For this exercise, output the line holding "Task: Collapse akima's comment thread" and all subsequent lines of the entries below, unchanged, up to and including the last.

## [ENTRIES PROVIDED]
%%
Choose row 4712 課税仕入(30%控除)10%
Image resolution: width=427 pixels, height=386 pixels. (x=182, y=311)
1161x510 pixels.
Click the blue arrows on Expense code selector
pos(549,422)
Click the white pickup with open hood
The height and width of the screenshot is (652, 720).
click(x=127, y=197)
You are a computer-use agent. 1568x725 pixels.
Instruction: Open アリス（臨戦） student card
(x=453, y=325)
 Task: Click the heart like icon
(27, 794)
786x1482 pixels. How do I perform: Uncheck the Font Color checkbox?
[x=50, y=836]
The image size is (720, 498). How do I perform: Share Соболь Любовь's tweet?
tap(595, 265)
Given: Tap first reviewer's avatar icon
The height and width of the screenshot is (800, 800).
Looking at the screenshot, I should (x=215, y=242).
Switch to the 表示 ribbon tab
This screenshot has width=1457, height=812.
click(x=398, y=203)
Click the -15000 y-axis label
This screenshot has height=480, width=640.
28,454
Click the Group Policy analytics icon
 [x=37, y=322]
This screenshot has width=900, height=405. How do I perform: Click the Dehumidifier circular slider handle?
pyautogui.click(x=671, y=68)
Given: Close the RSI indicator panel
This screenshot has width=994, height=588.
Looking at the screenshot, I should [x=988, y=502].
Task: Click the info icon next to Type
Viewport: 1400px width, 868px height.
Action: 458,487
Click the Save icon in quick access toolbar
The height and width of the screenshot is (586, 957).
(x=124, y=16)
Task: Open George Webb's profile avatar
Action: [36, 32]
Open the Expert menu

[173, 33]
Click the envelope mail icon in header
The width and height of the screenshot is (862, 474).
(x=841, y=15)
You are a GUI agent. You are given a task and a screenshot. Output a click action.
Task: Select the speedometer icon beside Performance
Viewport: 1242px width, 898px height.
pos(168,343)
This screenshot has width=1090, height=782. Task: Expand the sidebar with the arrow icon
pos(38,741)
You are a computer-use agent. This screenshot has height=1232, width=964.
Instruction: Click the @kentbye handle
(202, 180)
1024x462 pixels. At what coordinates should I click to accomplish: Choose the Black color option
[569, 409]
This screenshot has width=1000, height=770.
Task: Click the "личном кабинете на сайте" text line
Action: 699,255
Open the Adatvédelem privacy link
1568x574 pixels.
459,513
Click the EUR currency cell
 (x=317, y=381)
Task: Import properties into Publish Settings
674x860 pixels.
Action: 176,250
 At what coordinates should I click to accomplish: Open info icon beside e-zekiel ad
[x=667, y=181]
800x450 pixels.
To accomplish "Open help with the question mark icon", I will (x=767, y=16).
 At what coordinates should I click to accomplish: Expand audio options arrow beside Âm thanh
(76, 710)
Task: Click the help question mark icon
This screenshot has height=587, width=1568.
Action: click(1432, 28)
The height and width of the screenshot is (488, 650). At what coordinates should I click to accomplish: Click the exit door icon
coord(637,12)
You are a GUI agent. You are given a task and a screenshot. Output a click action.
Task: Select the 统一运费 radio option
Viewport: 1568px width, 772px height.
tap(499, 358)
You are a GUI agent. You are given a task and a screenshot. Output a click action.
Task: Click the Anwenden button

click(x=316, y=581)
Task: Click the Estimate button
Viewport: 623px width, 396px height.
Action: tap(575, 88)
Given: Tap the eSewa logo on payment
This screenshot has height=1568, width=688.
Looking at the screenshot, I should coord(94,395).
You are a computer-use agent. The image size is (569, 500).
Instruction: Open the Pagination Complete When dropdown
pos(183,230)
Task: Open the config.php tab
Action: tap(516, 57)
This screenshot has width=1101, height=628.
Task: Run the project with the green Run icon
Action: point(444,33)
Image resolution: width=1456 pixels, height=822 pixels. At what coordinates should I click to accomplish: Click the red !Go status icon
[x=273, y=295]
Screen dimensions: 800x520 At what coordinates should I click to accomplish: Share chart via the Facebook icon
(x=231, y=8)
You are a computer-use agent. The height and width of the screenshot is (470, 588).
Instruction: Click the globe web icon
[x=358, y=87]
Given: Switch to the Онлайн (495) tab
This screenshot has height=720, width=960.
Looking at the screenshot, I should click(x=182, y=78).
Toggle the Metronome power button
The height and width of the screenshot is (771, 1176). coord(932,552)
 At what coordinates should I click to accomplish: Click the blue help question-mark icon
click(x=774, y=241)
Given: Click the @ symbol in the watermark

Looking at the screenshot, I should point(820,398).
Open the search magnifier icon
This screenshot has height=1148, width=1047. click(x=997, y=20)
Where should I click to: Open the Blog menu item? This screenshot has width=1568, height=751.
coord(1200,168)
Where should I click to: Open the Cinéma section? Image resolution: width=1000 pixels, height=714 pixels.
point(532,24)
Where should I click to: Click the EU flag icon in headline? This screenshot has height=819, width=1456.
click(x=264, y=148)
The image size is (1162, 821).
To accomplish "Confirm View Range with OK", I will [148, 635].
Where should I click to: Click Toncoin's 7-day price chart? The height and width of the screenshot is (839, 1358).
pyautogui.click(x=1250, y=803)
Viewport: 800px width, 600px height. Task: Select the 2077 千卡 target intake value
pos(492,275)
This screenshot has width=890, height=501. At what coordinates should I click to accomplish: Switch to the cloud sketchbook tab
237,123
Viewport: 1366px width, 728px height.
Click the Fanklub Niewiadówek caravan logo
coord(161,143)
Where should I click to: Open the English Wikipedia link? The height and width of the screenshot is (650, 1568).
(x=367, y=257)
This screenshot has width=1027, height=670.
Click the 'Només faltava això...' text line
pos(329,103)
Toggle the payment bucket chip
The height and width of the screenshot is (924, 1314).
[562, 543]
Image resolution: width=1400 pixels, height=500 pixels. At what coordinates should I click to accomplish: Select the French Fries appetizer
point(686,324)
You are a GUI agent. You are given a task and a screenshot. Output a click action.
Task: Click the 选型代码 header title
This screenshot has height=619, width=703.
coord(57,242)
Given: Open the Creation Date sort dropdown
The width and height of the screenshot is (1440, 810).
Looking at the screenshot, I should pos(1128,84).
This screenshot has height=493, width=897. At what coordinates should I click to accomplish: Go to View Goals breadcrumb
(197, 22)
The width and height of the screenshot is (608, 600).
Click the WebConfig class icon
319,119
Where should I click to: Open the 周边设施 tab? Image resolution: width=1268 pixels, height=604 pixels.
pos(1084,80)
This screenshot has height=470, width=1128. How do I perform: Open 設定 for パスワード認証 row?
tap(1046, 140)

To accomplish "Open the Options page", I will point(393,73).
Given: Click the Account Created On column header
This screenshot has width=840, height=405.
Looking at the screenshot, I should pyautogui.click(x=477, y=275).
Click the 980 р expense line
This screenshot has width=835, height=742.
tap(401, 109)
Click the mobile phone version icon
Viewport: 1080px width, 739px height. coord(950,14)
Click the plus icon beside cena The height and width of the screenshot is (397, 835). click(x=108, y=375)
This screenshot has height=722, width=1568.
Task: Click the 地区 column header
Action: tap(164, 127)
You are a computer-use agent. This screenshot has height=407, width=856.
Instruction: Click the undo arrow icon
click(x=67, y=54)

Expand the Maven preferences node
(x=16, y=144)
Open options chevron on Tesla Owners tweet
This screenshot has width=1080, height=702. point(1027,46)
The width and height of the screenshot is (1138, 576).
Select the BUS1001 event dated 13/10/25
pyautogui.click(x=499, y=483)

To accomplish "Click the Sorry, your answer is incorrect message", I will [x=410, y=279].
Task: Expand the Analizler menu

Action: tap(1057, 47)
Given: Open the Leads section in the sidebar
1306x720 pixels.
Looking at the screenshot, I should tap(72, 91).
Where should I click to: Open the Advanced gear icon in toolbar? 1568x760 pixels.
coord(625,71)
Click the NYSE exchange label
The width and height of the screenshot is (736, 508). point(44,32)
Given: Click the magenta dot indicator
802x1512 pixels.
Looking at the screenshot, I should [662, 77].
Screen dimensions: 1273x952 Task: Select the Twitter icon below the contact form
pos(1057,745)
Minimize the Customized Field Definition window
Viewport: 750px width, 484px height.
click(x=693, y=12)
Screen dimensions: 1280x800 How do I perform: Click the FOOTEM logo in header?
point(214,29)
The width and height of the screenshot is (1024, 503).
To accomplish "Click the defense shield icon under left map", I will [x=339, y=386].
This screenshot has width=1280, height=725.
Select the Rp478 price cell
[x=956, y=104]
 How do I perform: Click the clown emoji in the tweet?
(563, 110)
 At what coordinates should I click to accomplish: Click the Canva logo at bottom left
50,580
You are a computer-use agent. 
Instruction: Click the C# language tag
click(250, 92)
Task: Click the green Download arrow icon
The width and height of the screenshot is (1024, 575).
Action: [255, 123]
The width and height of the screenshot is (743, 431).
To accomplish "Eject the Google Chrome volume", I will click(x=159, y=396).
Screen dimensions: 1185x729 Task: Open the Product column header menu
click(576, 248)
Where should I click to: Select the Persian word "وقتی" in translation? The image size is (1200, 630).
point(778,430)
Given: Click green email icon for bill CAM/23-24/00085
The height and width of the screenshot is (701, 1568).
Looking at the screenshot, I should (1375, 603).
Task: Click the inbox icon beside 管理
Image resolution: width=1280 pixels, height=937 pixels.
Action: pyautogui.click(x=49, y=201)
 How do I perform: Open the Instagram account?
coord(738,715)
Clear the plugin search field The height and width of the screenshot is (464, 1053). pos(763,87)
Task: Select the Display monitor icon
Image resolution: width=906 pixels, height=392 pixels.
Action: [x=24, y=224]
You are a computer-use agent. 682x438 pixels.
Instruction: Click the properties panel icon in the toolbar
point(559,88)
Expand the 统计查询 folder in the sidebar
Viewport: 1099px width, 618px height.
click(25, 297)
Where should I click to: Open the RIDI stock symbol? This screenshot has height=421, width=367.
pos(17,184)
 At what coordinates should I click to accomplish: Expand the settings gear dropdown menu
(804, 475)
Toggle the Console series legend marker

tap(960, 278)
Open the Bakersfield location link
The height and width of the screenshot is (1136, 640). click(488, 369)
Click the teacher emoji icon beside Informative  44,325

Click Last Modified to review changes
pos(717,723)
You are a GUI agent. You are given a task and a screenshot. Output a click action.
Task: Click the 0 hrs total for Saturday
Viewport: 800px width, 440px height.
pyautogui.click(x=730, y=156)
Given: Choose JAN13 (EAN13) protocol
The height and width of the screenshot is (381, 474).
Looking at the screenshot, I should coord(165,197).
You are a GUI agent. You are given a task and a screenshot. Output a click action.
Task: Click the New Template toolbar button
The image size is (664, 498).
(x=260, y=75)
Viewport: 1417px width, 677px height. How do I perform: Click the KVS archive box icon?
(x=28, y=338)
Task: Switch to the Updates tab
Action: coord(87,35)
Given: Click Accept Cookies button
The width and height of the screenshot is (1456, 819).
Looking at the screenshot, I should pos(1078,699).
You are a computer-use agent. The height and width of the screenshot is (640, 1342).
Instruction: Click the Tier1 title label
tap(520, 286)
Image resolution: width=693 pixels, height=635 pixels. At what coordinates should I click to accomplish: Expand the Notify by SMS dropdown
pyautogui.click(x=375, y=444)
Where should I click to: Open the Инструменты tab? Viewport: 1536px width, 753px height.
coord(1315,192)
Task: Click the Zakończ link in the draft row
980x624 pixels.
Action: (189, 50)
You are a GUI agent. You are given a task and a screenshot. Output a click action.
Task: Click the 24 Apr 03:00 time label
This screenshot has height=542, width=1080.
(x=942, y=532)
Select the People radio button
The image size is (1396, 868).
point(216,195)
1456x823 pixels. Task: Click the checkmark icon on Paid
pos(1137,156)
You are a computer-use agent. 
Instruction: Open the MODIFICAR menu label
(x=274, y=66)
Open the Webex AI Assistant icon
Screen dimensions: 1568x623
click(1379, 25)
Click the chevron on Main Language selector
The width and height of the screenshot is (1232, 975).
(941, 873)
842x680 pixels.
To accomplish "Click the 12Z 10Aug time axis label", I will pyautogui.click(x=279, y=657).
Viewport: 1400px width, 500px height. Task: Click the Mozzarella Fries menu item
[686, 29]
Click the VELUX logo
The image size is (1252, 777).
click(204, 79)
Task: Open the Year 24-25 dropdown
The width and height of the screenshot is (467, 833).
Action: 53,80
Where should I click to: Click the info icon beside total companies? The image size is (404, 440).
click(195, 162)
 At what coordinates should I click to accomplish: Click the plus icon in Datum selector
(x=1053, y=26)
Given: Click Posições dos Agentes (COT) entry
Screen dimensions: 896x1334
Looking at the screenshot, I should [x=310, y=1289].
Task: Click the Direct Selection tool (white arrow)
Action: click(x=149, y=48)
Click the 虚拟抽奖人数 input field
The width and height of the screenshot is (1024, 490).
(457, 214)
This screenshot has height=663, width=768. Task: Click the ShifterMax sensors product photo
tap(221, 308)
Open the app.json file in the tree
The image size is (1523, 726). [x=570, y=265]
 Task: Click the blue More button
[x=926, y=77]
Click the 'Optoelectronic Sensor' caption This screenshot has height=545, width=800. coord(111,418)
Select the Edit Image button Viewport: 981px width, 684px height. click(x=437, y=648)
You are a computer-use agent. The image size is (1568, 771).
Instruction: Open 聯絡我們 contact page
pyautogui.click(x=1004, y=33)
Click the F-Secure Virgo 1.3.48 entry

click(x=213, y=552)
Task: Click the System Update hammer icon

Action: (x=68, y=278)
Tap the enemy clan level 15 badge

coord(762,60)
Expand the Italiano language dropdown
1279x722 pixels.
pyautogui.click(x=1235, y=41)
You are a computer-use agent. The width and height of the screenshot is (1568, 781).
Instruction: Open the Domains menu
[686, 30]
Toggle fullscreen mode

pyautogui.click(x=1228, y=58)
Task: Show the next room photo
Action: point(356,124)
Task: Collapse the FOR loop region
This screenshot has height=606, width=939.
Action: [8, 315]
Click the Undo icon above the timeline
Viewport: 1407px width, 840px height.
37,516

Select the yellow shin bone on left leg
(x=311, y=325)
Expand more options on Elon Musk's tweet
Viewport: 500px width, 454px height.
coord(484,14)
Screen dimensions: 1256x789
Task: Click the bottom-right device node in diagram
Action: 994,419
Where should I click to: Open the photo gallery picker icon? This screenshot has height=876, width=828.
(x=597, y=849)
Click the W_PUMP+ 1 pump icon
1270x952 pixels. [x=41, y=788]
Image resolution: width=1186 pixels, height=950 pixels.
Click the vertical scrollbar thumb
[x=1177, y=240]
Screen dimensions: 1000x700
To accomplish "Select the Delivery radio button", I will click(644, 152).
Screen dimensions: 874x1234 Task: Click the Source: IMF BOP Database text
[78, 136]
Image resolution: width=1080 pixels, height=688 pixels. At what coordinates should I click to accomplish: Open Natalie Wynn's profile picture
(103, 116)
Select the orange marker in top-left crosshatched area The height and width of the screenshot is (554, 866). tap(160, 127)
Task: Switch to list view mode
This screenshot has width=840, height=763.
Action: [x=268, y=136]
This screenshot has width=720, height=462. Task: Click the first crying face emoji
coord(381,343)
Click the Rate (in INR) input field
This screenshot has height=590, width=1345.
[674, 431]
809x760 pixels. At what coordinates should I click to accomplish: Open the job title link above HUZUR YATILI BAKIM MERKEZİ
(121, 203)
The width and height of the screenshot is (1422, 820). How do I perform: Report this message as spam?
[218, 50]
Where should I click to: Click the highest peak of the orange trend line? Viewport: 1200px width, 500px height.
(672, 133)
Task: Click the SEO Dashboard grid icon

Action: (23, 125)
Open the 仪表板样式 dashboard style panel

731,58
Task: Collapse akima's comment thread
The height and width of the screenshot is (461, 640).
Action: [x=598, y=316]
%%
## [SOLUTION BELOW]
Task: Collapse akima's comment thread
The height and width of the screenshot is (461, 640).
Action: [x=598, y=316]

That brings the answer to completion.